Le smartphone, la nouvelle cible des cyberattaques

Depuis une dizaine d’années, le smartphone est devenu un élément indispensable dans notre de vie quotidienne. Cependant, il peut être est exposé à de nombreux risques. D’où la nécessité de protéger les systèmes, les connexions et les données.

 

Plus de 36 millions de smartphones infectés

Aujourd’hui, le smartphone est devenu une cible de choix pour les acteurs malveillants. Kaspersky Lab a fait savoir qu’en 2016, par rapport à 2015, les détections de malwares ont connu une hausse flagrante. En 11 ans, de 2004 à 2015, à peu près 16 millions de malwares mobiles ont été repérés. En 2016, 8,5 millions ont été constatés. Ces dernières années, le phénomène ne cesse de prendre de l’ampleur. En 2017, le malware « Judy » a infecté plus de 36 millions de smartphones à travers le monde. De son côté, « Shedun » a infecté 20 000 applications mobiles.

Les téléphones au système Android sont par ailleurs les plus touchés. Les iPhones sont quant à eux moins vulnérables. Cela ne veut pas dire que l’iOS ne peut pas être atteint, car en  2016 et 2017, le cheval de Troie AceDeceiver et le ransomware KeRanger ont commencé respectivement à l’infecter.

Ces infections se multiplient davantage, car de nombreux utilisateurs ne sont pas encore informés de leur existence. Ils ne doutent même pas que leur smartphone pourrait être attaqué par ces malwares spécifiques aux mobiles. Une fois le téléphone infecté, des situations inattendues peuvent se présenter : connexions à des services payants, demande de rançon, piratage de données, espionnage industriel…

 

Comment le piratage peut-il se présenter ?

Plusieurs méthodes de hacking sur ordinateur peuvent être utilisées sur les smartphones. Un virus Android ou iOS peut par exemple attaquer l’appareil par courrier électronique. Les acteurs malveillants essaient d’exploiter au maximum les différentes spécificités de ce type de mobile. La plupart des piratages d’un smartphone se font à travers les applications éditées par des éditeurs inconnus ou téléchargées à partir de stores non officiels. Il faut également se méfier des mises à jour non sollicitées. L’un des facteurs favorisant le piratage de ce genre d’appareil est également son utilisation à des connexions multiples et changeantes comme les réseaux Wifi publics, les stations de charge, le port USB permettant à la fois de charger et de transférer les données (juice hacking).

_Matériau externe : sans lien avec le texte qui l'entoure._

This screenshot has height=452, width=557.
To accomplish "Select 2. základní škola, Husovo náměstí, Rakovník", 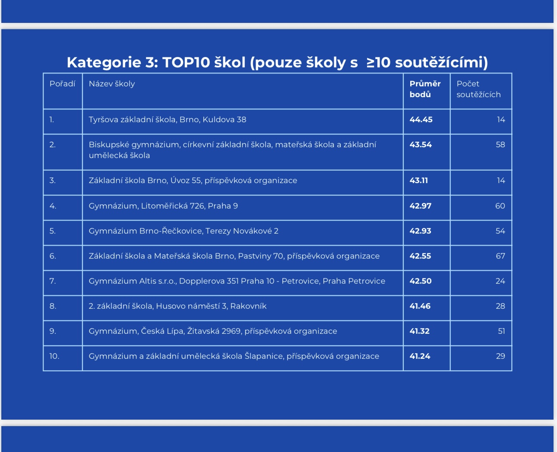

Comment alors reconnaitre un smartphone piraté ? Des adresses IP inconnues apparaissent soudainement dans les connexions récentes, les paramètres changent, de nouvelles applications font leur apparition sans aucun téléchargement, des transferts de données peuvent également être effectués et enfin les pop-ups aléatoires s’activent.

Comment assurer la protection de son appareil ?

Les smartphones  sont déjà protégés par des antivirus, principalement : Avast, Kaspersky, McAfee, Avira et AVG. Il en est de même pour les VPN gratuits ou payants : Opera, ProXPN, IPVanish et Express VPN. Pour plus de protection, il est conseillé d’utiliser d’autres solutions comme le SDK « d’auto-défense » de Pradeo. Ce dernier permet d’éviter la perte ou les fuites de données en analysant le comportement des applications.

Des gestes au quotidien doivent aussi être adoptés : toujours utiliser des dispositifs de sécurité (activation et désactivation par code PIN ou par lecture d’empreinte digitale), désactiver la connexion Wifi dans les lieux publics, télécharger les applications depuis un store officiel,  et  toujours avoir un œil sur les applications pour vérifier s’il y a eu un téléchargement suspect.